Ismail Kadaré — Foto: GABRIEL BOUYS/AFP
Ismail Kadaré — Foto: GABRIEL BOUYS/AFP

Um dos romances que o tornou famoso foi “O general do exército morto” (1965), que narra um episódio tragicômico da Segunda Guerra Mundial, a história de um general italiano que pretende buscar os restos mortais de seus soldados.

Kadaré tratou da ocupação otomana em “Os tambores da chuva” (1970) e “A ponte dos três arcos” (1978). Já a ocupação italiana é abordada em “Crônica na pedra” (1970). Outras obras foram inspiradas em tradições e lendas albanesas.

Autor de poemas, também escreveu diversos ensaios, incluindo um sobre a tragédia grega: “Ésquilo, o grande perdedor” (1985). Além de “Dimri i vetmisë së madhe” (O grande inverno), de 1973, que falava da ruptura entre Tirana e Moscou, publicou “Koncert në fund të dimrit” (O concerto), de 1988, uma obra polifônica, ao mesmo tempo épica, heroica e grotesca, sobre o divórcio entre a China e a Albânia, tema que já havia abordado em “O palácio dos sonhos” (1976).

Publicou ainda “A pirâmide” (1992), uma parábola sobre um projeto faraônico. Em 1998, lançou “Três cantos fúnebres para Kosovo”, uma curta elegia em prosa que se confunde com um conto moral.
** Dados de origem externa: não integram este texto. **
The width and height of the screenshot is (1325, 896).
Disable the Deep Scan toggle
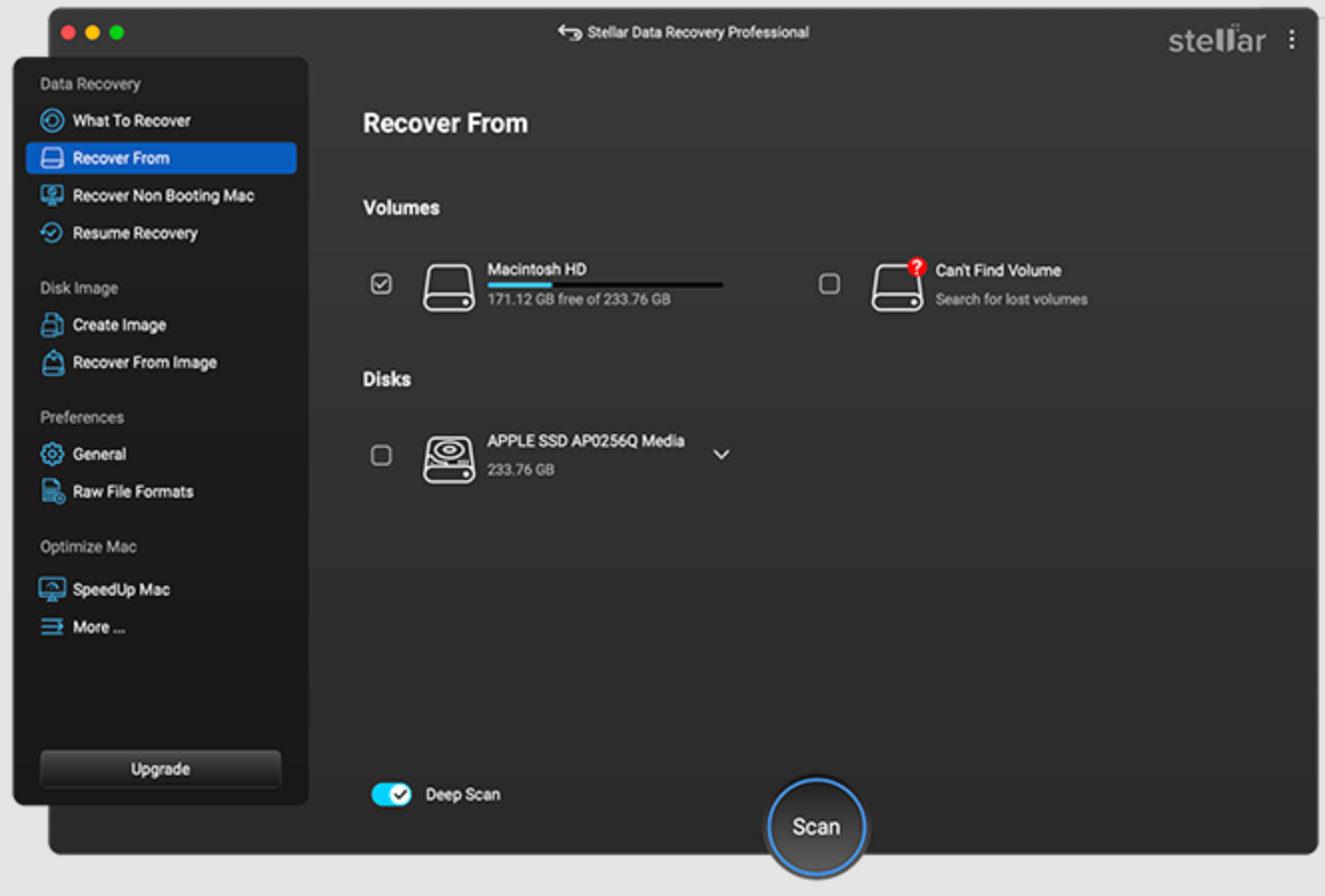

Já o sarcástico “O jantar errado” (2011) é apresentado como uma fábula que mistura o trágico e a farsa para desnudar os mecanismos absurdos de uma História que define destinos individuais com base nos caprichos de um tirano paranoico.

Fiel à sua crença sobre o papel do escritor, Kadaré publicou “O acidente” em 2013, uma reflexão de alcance universal a partir do caso albanês. “Se começássemos a procurar a semelhança entre os povos, a encontraríamos sobretudo do lado dos erros”, disse à AFP.

Kadaré foi eleito em 1996 membro estrangeiro associado da Academia de Ciências Morais e Políticas da França. Entre vários prêmios, ele recebeu o Príncipe das Astúrias em 2009 e o Prêmio Jerusalém em 2015.